-- Available data follows --
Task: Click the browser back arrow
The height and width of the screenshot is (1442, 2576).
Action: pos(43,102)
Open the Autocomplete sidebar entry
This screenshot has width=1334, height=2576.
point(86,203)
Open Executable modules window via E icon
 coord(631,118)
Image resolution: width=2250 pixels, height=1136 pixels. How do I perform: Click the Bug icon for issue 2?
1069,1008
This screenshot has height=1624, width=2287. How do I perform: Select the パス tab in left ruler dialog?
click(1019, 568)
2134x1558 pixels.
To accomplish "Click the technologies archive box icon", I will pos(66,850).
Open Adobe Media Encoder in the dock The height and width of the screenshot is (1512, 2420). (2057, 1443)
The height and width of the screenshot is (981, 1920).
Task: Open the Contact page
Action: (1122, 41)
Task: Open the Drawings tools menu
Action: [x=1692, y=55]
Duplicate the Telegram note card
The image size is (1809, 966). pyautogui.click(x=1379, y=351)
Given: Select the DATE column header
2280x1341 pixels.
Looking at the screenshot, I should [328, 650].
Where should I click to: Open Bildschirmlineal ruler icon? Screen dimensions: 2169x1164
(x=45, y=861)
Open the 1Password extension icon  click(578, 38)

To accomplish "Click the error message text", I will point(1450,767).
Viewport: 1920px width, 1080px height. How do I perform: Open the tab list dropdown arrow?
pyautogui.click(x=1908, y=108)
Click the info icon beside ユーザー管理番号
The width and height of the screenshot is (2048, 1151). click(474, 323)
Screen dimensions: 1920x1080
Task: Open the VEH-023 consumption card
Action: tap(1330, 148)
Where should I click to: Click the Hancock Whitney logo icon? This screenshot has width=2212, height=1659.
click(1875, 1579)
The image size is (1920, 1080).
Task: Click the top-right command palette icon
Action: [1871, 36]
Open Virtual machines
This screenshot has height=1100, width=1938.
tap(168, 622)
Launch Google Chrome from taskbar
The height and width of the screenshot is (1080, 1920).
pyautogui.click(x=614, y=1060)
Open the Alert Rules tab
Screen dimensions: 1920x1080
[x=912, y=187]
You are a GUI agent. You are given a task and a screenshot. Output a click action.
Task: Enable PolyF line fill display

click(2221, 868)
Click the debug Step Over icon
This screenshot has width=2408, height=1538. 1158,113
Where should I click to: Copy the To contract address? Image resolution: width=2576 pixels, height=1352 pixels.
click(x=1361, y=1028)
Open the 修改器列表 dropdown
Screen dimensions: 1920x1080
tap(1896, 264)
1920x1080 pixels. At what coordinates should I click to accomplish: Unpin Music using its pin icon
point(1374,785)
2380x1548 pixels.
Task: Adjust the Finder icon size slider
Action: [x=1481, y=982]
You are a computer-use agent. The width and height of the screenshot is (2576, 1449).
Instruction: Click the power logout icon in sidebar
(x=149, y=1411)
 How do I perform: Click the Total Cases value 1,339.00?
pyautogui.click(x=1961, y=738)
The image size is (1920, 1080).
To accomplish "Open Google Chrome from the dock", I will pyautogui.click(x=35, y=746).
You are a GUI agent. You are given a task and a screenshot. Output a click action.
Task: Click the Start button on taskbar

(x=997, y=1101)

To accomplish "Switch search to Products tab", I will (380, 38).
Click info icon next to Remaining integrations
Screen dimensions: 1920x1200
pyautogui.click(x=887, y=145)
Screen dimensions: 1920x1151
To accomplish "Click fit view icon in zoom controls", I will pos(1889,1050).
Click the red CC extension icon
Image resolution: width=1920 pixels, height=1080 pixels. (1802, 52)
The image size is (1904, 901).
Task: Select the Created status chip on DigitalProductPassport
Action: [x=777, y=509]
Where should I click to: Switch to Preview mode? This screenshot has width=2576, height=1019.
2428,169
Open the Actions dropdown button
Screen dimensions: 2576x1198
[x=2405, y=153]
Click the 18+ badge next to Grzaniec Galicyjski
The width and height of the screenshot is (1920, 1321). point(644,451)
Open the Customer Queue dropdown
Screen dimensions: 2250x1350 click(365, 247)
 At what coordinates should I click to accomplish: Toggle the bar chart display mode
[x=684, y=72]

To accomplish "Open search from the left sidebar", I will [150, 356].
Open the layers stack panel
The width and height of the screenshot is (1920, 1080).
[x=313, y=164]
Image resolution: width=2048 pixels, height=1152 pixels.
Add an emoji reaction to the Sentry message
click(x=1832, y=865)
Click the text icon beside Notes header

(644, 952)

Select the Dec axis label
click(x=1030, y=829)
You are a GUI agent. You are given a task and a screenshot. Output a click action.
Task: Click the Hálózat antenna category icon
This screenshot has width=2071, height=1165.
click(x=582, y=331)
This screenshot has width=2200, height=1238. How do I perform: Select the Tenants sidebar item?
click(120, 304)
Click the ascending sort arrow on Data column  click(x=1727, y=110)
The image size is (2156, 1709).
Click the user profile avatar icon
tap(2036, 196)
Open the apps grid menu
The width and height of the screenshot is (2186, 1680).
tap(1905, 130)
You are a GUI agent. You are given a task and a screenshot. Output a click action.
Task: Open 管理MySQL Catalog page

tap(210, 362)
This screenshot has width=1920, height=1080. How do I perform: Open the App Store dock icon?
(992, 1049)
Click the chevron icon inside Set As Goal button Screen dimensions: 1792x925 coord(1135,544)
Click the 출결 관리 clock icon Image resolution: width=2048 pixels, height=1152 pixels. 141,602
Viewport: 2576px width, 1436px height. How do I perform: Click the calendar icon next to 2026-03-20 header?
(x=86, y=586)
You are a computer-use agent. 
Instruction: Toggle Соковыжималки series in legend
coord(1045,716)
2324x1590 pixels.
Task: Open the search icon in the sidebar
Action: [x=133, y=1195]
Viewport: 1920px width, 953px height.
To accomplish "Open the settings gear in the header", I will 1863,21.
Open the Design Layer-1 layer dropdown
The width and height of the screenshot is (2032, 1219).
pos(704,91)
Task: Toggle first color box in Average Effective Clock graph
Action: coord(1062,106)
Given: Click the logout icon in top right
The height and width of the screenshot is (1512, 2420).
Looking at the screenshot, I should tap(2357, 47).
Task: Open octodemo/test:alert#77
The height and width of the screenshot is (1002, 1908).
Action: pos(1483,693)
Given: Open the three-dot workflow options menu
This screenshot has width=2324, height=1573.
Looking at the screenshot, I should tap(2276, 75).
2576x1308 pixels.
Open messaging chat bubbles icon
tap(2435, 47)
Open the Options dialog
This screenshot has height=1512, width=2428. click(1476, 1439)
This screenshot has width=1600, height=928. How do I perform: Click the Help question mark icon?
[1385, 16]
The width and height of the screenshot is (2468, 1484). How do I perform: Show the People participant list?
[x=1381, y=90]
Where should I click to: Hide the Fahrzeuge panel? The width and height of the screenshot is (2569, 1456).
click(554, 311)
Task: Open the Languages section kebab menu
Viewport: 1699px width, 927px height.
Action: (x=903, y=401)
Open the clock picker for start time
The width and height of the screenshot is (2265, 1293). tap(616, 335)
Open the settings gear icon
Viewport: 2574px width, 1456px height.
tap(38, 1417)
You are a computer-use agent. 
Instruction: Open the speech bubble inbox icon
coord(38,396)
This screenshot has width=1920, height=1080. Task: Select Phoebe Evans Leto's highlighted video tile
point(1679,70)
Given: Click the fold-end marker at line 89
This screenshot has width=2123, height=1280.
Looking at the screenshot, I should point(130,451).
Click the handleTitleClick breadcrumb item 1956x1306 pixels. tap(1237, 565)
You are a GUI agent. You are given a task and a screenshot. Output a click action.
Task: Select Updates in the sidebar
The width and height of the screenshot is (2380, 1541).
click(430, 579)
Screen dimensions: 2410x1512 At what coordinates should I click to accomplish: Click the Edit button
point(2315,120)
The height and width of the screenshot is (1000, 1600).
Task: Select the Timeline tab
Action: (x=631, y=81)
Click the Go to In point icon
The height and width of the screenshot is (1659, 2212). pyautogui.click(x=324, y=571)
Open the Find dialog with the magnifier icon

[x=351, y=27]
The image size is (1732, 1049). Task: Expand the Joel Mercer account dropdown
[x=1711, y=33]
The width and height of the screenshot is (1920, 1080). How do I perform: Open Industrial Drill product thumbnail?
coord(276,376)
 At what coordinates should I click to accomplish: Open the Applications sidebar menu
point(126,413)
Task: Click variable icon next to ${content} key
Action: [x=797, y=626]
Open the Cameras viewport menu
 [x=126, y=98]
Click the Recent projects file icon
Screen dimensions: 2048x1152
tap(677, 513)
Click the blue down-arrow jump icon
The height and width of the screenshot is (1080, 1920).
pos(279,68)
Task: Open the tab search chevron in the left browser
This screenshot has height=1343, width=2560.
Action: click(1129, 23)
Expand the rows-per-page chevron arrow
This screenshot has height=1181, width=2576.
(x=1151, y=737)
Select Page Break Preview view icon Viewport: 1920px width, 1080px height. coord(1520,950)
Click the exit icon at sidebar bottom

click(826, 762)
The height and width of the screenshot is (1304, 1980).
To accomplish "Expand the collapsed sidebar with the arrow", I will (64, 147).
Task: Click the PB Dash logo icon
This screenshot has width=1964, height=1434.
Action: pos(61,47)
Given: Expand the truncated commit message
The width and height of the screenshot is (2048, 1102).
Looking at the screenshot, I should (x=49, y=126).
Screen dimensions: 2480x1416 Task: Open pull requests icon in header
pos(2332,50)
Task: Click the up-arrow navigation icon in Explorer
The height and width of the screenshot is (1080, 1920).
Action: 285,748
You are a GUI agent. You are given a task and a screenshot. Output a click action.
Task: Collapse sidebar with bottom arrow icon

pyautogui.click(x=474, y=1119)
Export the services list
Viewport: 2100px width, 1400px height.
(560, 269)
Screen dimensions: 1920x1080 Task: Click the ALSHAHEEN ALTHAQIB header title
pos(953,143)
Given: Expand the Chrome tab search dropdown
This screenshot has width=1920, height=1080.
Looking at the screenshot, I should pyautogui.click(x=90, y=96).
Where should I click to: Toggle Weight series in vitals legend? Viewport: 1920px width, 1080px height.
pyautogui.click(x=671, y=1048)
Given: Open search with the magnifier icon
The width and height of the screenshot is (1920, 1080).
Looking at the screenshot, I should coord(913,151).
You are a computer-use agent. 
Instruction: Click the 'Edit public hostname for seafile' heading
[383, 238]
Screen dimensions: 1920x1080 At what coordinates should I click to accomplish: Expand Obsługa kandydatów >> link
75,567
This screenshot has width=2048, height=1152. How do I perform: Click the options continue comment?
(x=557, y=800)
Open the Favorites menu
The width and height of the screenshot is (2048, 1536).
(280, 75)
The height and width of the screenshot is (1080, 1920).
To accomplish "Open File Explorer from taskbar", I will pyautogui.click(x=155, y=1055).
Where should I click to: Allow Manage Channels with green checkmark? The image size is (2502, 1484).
-- Available data concluded --
Whichever lines of the material hold the word "Explorer", find and copy them.

Task: Click the up-arrow navigation icon in Explorer
To accomplish "Open File Explorer from taskbar", I will pyautogui.click(x=155, y=1055).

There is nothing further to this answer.